ROCm PyTorch unit tests status

Summary of unit tests:

Legend::: N: Unittest group name, T: Total tests, F: Failed, E: Errors, S: Skipped (ROCm only), SG: Skipped on GPUs, EF: Expected Failures, P: Passed, PR: Pass rate [P*100/(T-EF-SG)], CM: Comments/Modifications

N			T	F	E	S	SG	EF	P	PR	CM
test_autograd		849	0	0	9	0	0	840	99%
test_c10d										Not enabled yet (ready for testing?)   
test_cpp_extensions									Not enabled yet
test_cuda		2036	0	0	447	0	0	1589	78%
test_dataloader		44	0	0	0	2	0	42	100%
test_distributed									Not enabled yet
test_distributions	176     0       0       3       0	0       173     98%
test_indexing		46	0	0	0	0	0	46	100%
test_jit		1198	0	0	36	14	3	1145	97%
test_legacy_nn		416	0	0	13	0	0	403	97%
test_multiprocessing	        							Not enabled yet
test_nccl			        						Not enabled yet
test_nn			1221	0	0	102	114	2	1003	90%
test_optim		34	0	0	2	0	0	32	94%
test_sparse		594	0	0	175	18	0	401	70%
test_torch		384	0	0	31	0	0	353	90%
test_utils										Not enabled yet
TOTAL			6998				136	5	6027	88%

Details of failing unit tests:

test_autograd

Skip due to seg fault:
test_pin_memory at aten/src/ATen/RegisterCUDA.cpp:30 (JMD: works for me)
test_set_requires_grad_only_for_floats_cuda

Skip due to undefined symbol hiprngMakeMTGP32Constants:
test_rnn_backward_to_input_but_not_parameters_cuda
test_requires_grad_factory (failed in CI)

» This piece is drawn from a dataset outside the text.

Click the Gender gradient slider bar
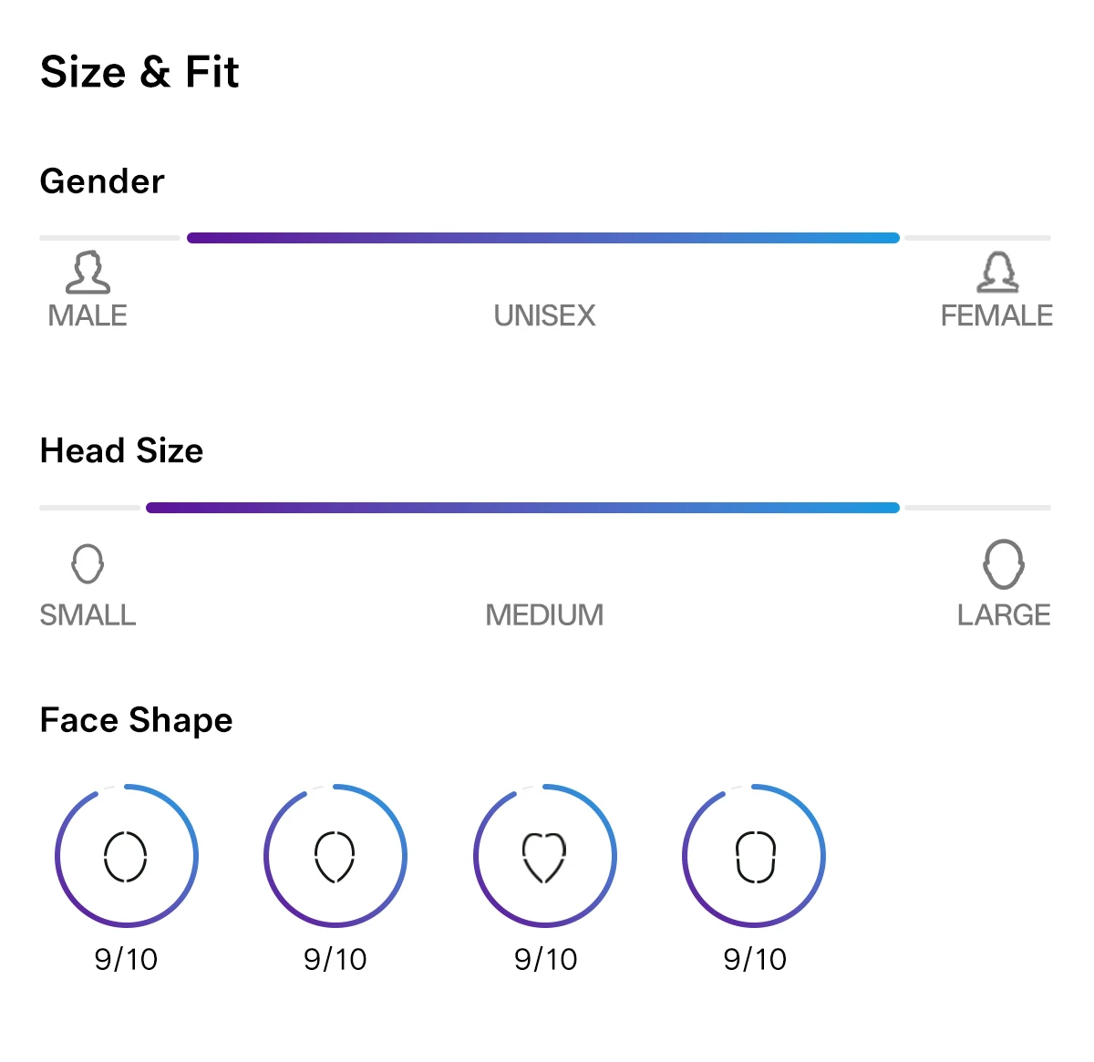Viewport: 1094px width, 1062px height. [x=543, y=238]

Skip due to 'Memory access fault' (Failed in CI):
test_inputbuffer_add_multigpu
test_type_conversions
test_unused_output_gpu

test_dataloader

Skip due to hang:
test_manager_unclean_exit (due to leaked semaphores (?)) (JMD: according to comments, seems to be python 2.7 issue)

test_jit

Skip due to "RuntimeError: cannot compile a CUDA fusion group, CUDA is not enabled":
test_cpp
test_exp
test_fusion_distribute
test_lstm_fusion_concat
test_lstm_fusion_cuda
test_relu
test_tensor_number_math_cuda
test_comparison_ge_le
test_comparison_gt_lt
test_concat_fusion
test_ge_cuda
test_traced_module
JMD: will require us to enable CUDAFusionFunction which explicitly seems to call nvcc

test_optim

Skip due to hang:
test_adamax (JMD: works for me but fails on CI)
test_rprop - hangs in a thrust kernel

test_torch

Skip due to memory access page fault:
test_topk_noncontiguous_gpu (null pointer being passed to bitonic sort bitonicSortKVInPlace , it seems) JMD: fixed through gather changes, in branch

Skip due to seg fault:
test_half_tensor_cuda (due to build/aten/src/ATen/CUDAHalfType.cpp:2263)
test_print (due to build/aten/src/ATen/CUDAHalfType.cpp:151 fill)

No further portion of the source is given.